Alongside Patti Smith, Marianne Faithfull has established herself as one of rock's grand matriarchs. Over a career spanning four decades, Faithfull has experienced a number of defining phases, beginning in 1969 with her version of "As Tears Go By." She reinvented herself in 1980 with Broken English, followed by the emergence as a latter-day chanteuse, perfectly merging a Nico-like weariness with a smoky Marlene Dietrich sexuality, as on Hal Wilner's 1985 tribute to the music of Kurt Weill, Lost in the Stars. The Wilner/Faithful team subsequently created the triumphant 1987 solo album, Strange Weather.
She's worked with a number of different producers since attempting new musical directions with uneven results, though she often displayed her brilliance as a master musical interpreter. Since her reunion with producer Hal Wilner starting in 2005 with Before the Poison, Faithfull's recordings have maintained an even keel, while continuing to openly explore her ever-expanding songbook.
On the heels of her excellent all-covers 2008 recording, Easy Come Easy Go, Faithfull and Wilner recorded the new release, Horses and High Heels, in New Orleans, including a number of eclectic covers in addition to four originals by Faithfull and collaborators. The result is striking, vibrant and often surprising.
Wilner assembled an excellent backing band, mainly consisting of New Orleans-based musicians, among them guitar ace Doug Pettibone, best known for his work with Lucinda Williams, UK émigré keyboardist Bob Andrews, formerly of Graham Parker's Rumour and Brinsley Schwarz, the veteran vocalist Jenni Muldaur (Geoff and Maria's daughter) and the legendary Meters bassist George Porter, Jr. If that wasn't enough, Mac Rebennack (Dr. John), Lou Reed and MC5 guitarist Wayne Kramer also make contributions. Wilner provides an organic or "live" feel, tailoring the orchestration to tastefully serve, and not overwhelm, Faithfull's vocals.

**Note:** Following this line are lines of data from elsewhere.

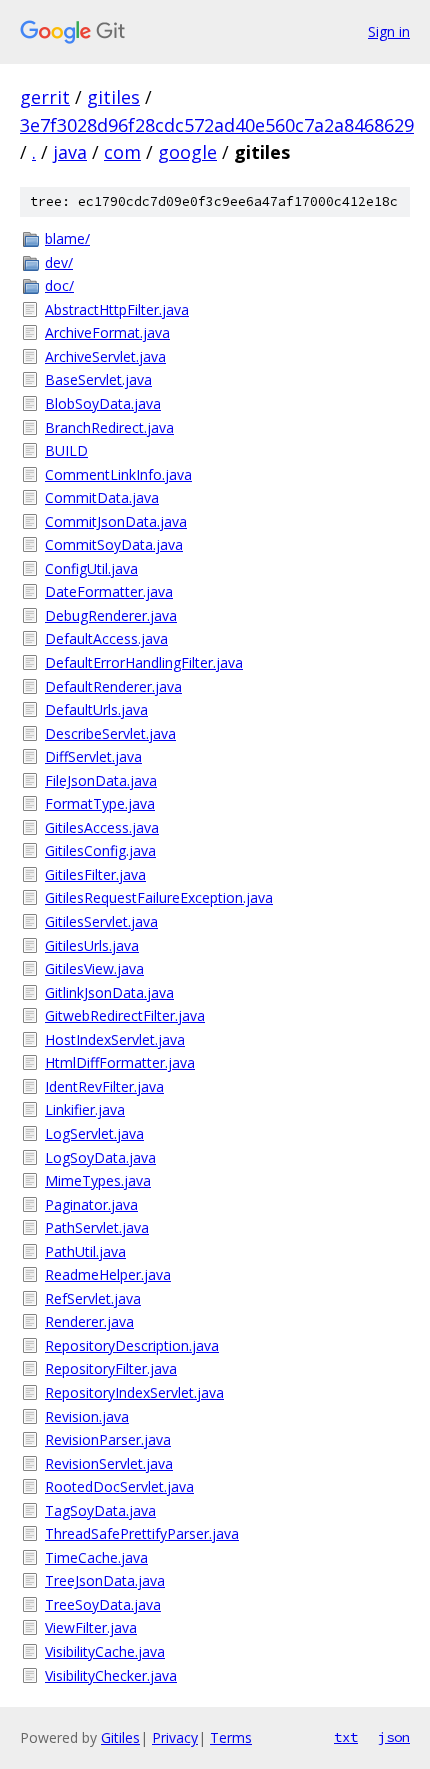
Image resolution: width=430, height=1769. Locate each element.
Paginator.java (91, 1204)
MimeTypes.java (98, 1180)
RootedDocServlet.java (119, 1486)
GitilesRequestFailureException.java (159, 897)
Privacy (175, 1737)
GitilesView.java (94, 968)
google (187, 152)
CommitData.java (102, 497)
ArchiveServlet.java (105, 356)
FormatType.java (100, 803)
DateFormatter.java (109, 591)
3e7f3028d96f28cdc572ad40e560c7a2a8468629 (217, 125)
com (122, 152)
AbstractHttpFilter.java (117, 309)
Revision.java (87, 1416)
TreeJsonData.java (105, 1580)
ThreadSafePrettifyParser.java (142, 1533)
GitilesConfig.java (100, 850)
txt (346, 1737)
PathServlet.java (97, 1227)
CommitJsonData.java (116, 521)
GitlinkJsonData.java (109, 992)
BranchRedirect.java (109, 427)
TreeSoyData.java (103, 1604)
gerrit (45, 97)
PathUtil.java (85, 1251)
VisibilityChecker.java (111, 1675)
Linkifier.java (85, 1109)
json (394, 1737)
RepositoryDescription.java (132, 1345)
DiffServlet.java (93, 756)
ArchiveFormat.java (107, 332)
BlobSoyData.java (103, 403)
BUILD (66, 450)
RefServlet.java (93, 1298)
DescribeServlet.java (110, 733)
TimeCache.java (96, 1557)
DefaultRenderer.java (113, 686)
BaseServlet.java (98, 379)
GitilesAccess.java (102, 827)
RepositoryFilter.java (111, 1368)
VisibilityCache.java (105, 1651)
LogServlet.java (94, 1133)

Her version of singer/songwriter R.B. Morris's "That's How Every Empire Falls" (John Prine covered it in 2009) perhaps best exemplifies Faithfull's power as a singer. While the tragic quality of the original lingers, she inserts a sadly elegant tone, making a deeply poignant comment on our current global state of affairs. Horses and High Heels also includes superb renditions of songs by two lesser-known UK songwriters from the early ‘70s, Jackie Lomax's "No Reason" (Lomax was once signed to the Apple label) and Lesley Duncan's "Love Song." Faithfull's originals, two co-written with guitarist Pettibone, contain a pop sensibility that deftly intersects with Faithfull's confident, melancholic deadpan execution; Morrissey should take note.

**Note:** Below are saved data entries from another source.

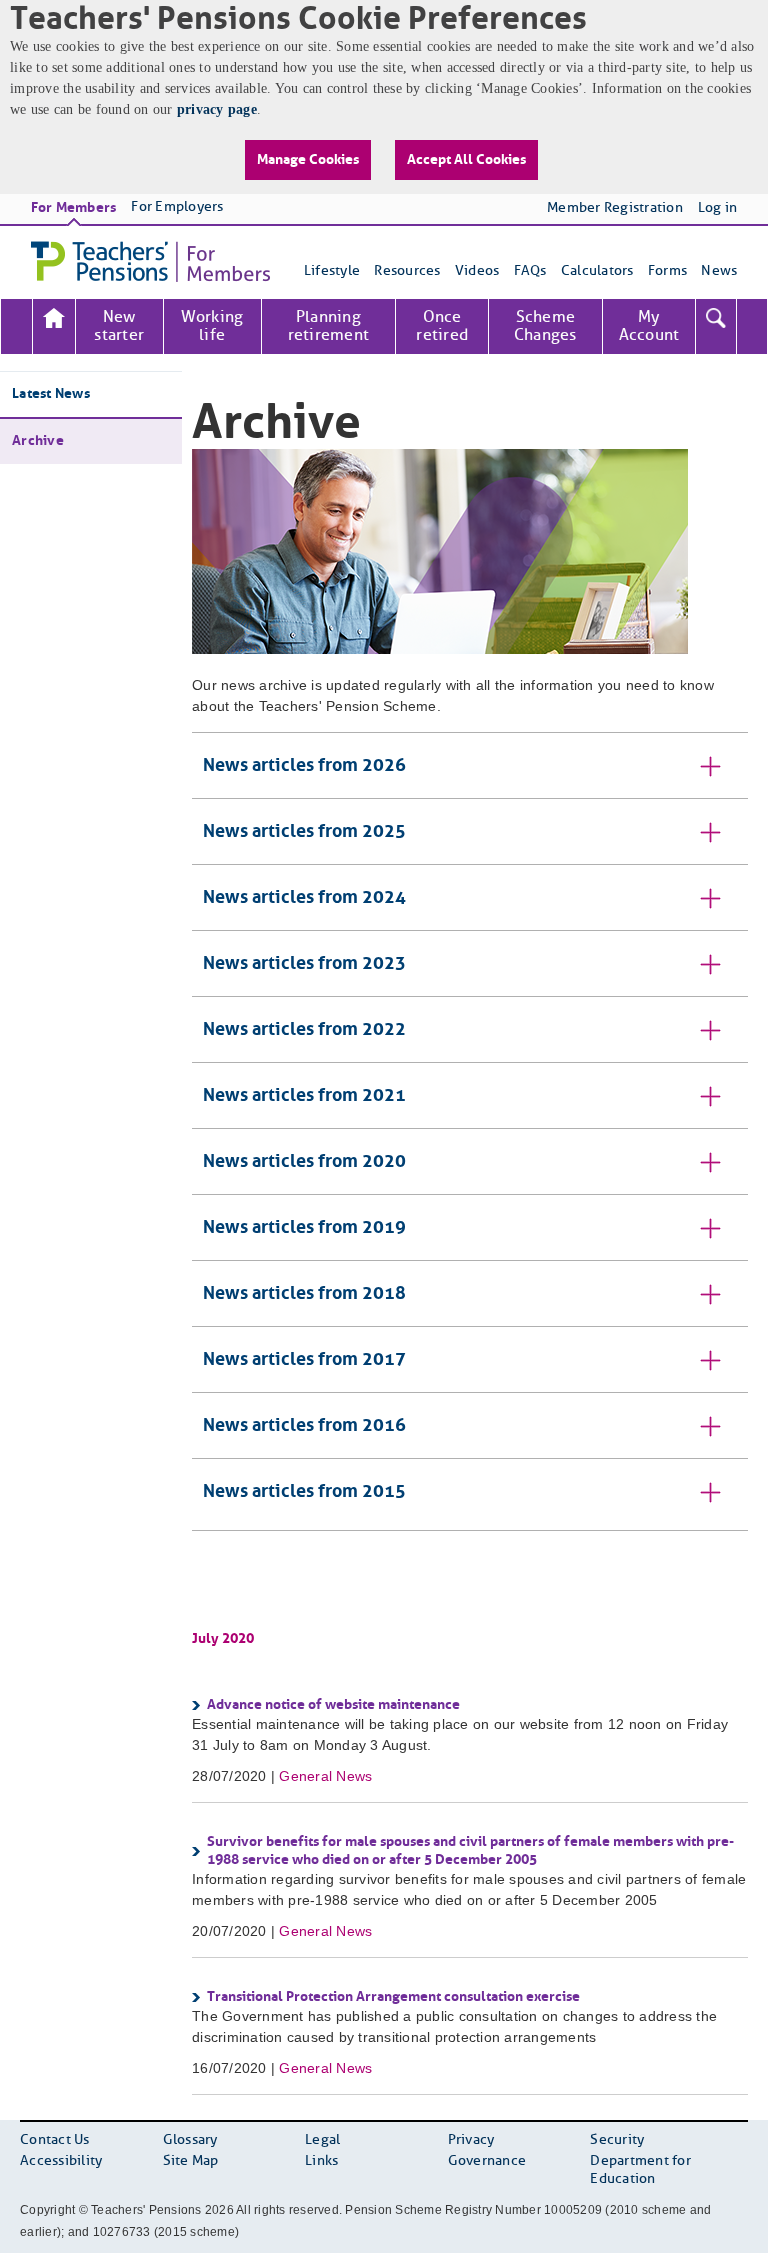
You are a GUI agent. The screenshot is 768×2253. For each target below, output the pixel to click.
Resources (407, 271)
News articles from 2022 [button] (304, 1030)
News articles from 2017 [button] (304, 1360)
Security (617, 2140)
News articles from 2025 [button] (304, 832)
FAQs (530, 271)
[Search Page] (716, 326)
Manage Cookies (308, 160)
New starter (119, 326)
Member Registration (615, 208)
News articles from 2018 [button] (304, 1294)
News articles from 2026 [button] (304, 766)
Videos (477, 271)
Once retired (442, 326)
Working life (212, 326)
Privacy (471, 2140)
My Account (649, 326)
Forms (667, 271)
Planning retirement (329, 326)
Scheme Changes (545, 326)
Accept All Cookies (466, 160)
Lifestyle (332, 271)
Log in (718, 208)
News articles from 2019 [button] (304, 1228)
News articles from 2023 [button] (304, 964)
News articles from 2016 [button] (304, 1426)
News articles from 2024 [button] (304, 898)
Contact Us (55, 2140)
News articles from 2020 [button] (304, 1162)
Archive (38, 441)
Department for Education (640, 2170)
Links (321, 2161)
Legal (322, 2140)
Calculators (597, 271)
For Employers (177, 207)
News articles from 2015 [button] (304, 1492)
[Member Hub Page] (54, 326)
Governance (487, 2161)
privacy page (217, 109)
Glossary (190, 2140)
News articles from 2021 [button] (304, 1096)
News (719, 271)
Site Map (191, 2161)
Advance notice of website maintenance (333, 1705)
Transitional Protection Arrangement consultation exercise (393, 1997)
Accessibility (61, 2161)
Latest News (51, 394)
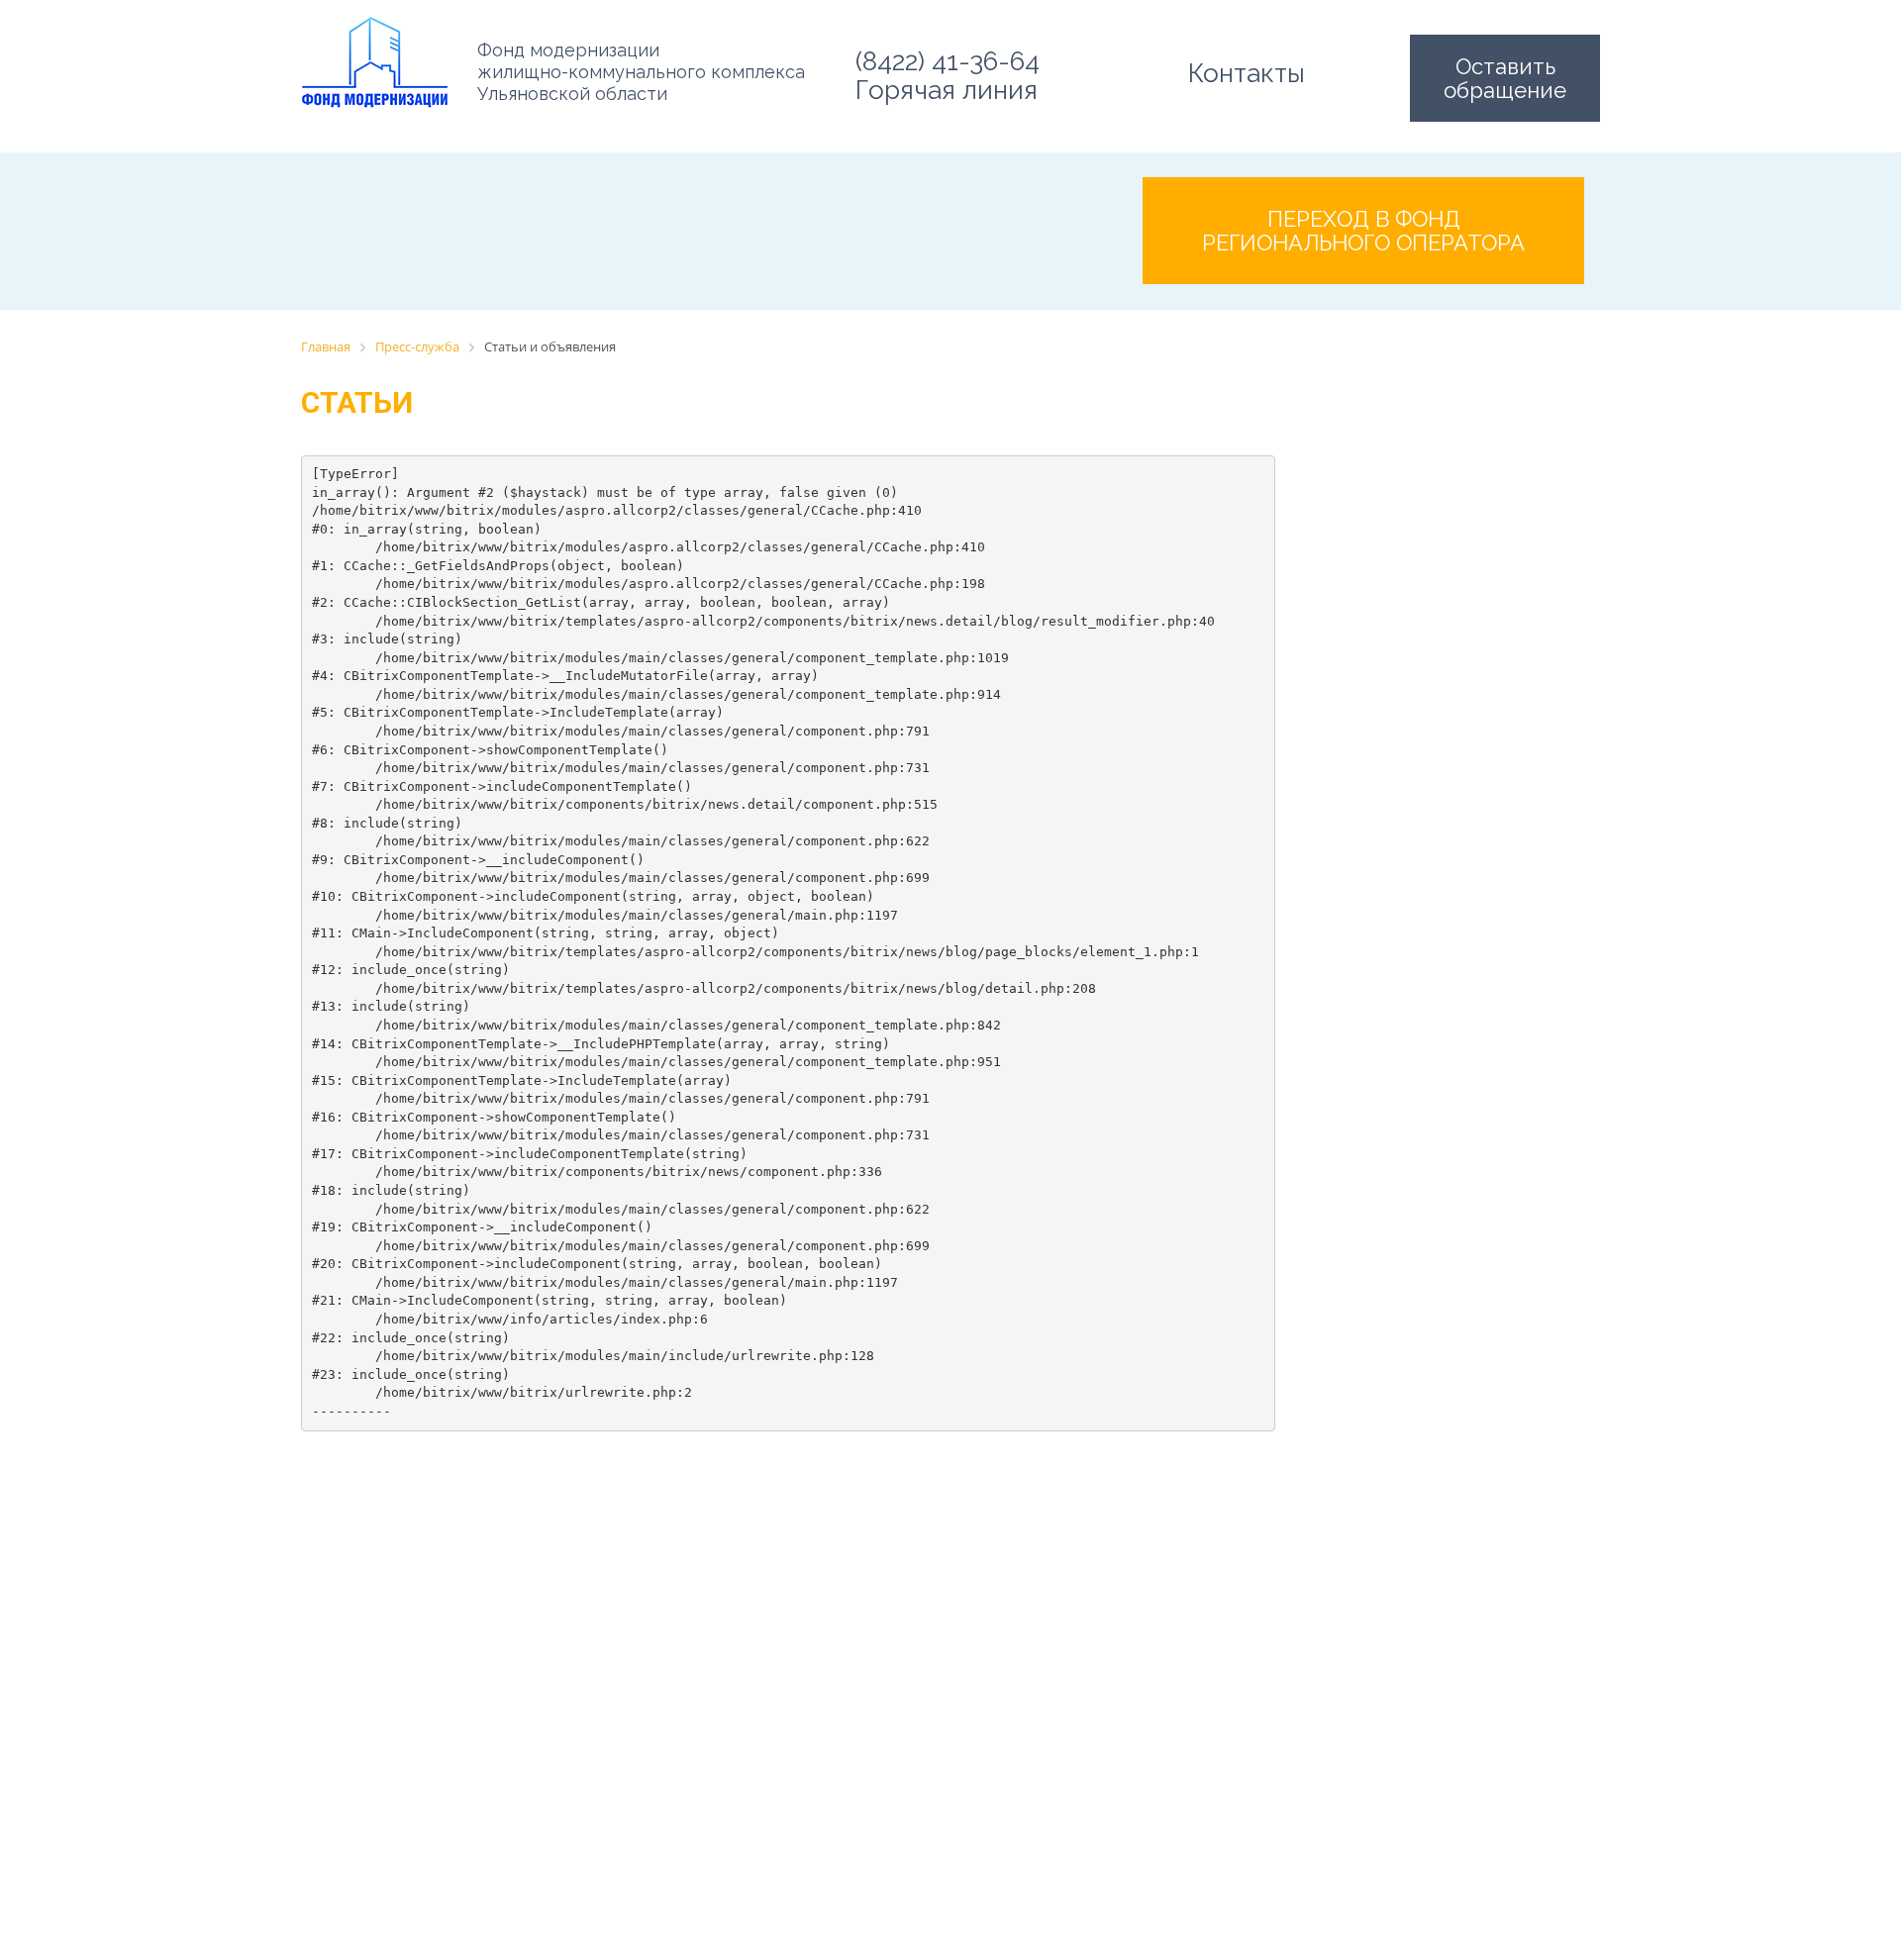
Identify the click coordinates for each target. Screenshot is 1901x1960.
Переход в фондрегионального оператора (1363, 230)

At the time of this review, there has been no announcement of U.S. distribution of Horses and High Heels, Faithfull's 23rd solo release, which would be an insult. Not only does it creatively blend a New Orleans groove (the rhythm section of Porter and former Continental Drifters drummer Carlo Nuccio is killer) with the singer's distinct delivery, it also marks yet another phase in Marianne Faithfull's astonishing evolution.